Hinsch’s soda fountain & lunch counter will close in March

Take the train one stop to 36th Street and ascend into the whirring, car-fueled fray of Northern Boulevard. Your first stop is COFFEED in the Standard Motor Products Building, a colossal man-made border between Astoria and Long Island City that glares, Janus-faced, back at the neighborhood’s industrial past and toward its commercial future. Today is about the city’s edges, so COFFEED is a good choice. And you will need caffeine for the long ride out to Bay Ridge, so grab a single-origin pour over and get on your way.

Bay Ridge looks and feels a lot like Astoria.
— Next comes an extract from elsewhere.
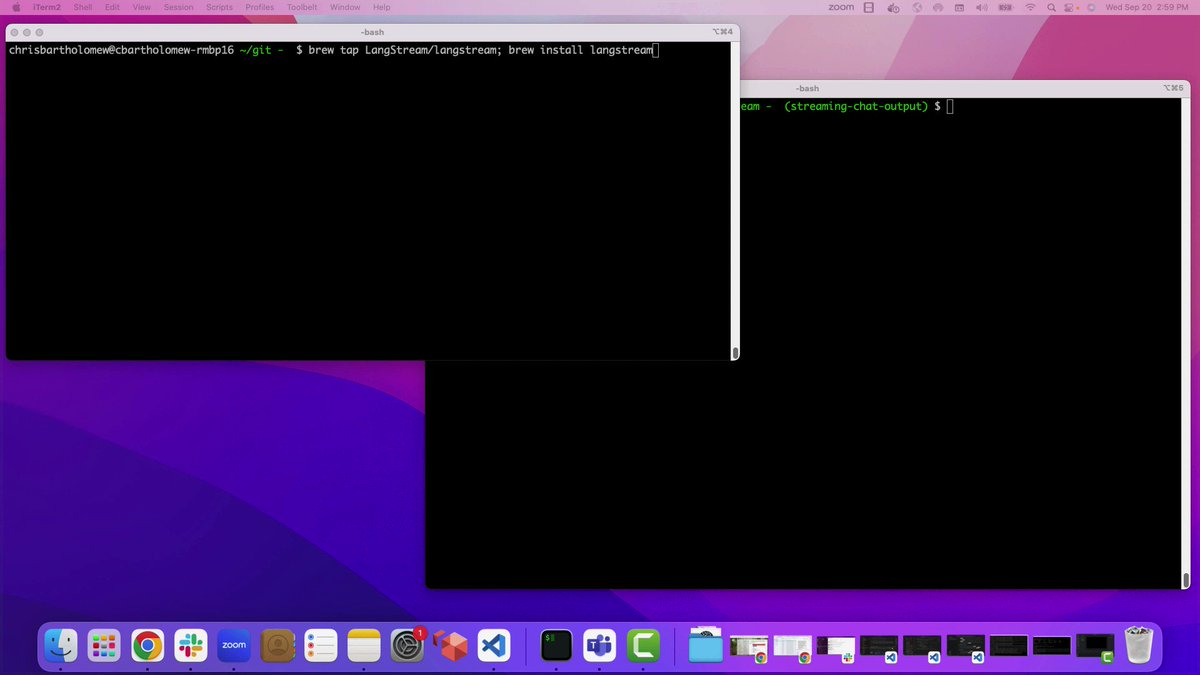Open Google Chrome from the dock
Image resolution: width=1200 pixels, height=675 pixels.
[148, 645]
Both are at the edge of their respective boroughs, they butt up against the water, they shoulder tremendous bridges. And, most importantly, both neighborhood have retained a great deal of the food, tradition and culture of the people who have settled within their borders. Ride the R all the way to 77th Street in Bay Ridge. You might as well see for yourself.

It’s been a long trip to get a danish to go with your coffee, but Leske’s Bakery will make it worth your while. Leske’s is part of a rich Scandinavian history in Bay Ridge that has partially faded from view, but still includes the Scandinavian East Coast Museum and an annual Norwegian-American Parade. Leske’s closed after 50 years of business in 2011, however new owners stepped in to reopen the bakery in 2012. This is where you will find the best danish in the city, the danish that every other danish in a conference room buffet, corner deli and diner aspires to be. Wolf one down. There is a lot more stuff to eat today.

You’re going to need to work up an appetite for lunch. Walk over to 3rd Avenue and start the hike south toward the water. Your destination is Nino’s Pizza, one of many outstanding pizza places in a neighborhood renowned for its Italian community, culture and food. Within view of a great mast of the Verrazano Bridge, lies one of the city’s best Grandma slices. At Nino’s it’s called the Gran Mama slice and it’s appropriately thin with a layer of chunky tomato sauce, crisp, bubbled mozzarella cheese and a olive oil basil drizzle that really sets it apart. While you’re there, throw back a couple of garlic knot sliders, pepperoni and mozzarella on a bisected garlic knot, cooked open-faced in the pizza oven and reassembled into a perfect bite.

And now, at least until March, you are in for a real treat. Soda fountains were once a fixture throughout New York City, especially in Manhattan and Brooklyn. First opened in 1948, Hinsch’s, with its legendary facade and long, communal lunch counter, is one of the few remaining in operation in the city. This will all change in March 2013, when Hinsch’s closes its doors for good. Before that happens, you are going to need to have an egg cream there.

Take some time to wander through the neighborhood, working up an appetite for your last Bay Ridge meal. You’ll be dining at Tanoreen, a restaurant the combines the neighborhood’s strong Middle Eastern and Mediterranean culture and influences into some uniquely wonderful dishes. It’s nearly impossible to order incorrectly at Chef-owner Rawia Bishara’s well loved establishment, however I would recommend ordering a number of appetizers in lieu of an entree so that you can sample more flavors. You’re probably getting full anyway. You’ve been eating all day.

Hop back on the R Train at 77th Street and settle in with that novel for a long ride home. Get out at Steinway Street and walk up to the Quays Pub on 30th Avenue. This part of Astoria, which mixes Italian, Irish, Middle Eastern and Balkan culture, reminds me most of Bay Ridge. Tip back a beer. Think about how sometimes at the city’s edges we can obtain a better sense of ourselves, and those greater things connected to ourselves like family, history, migration, immigration, success and loss. These are the things that create the world.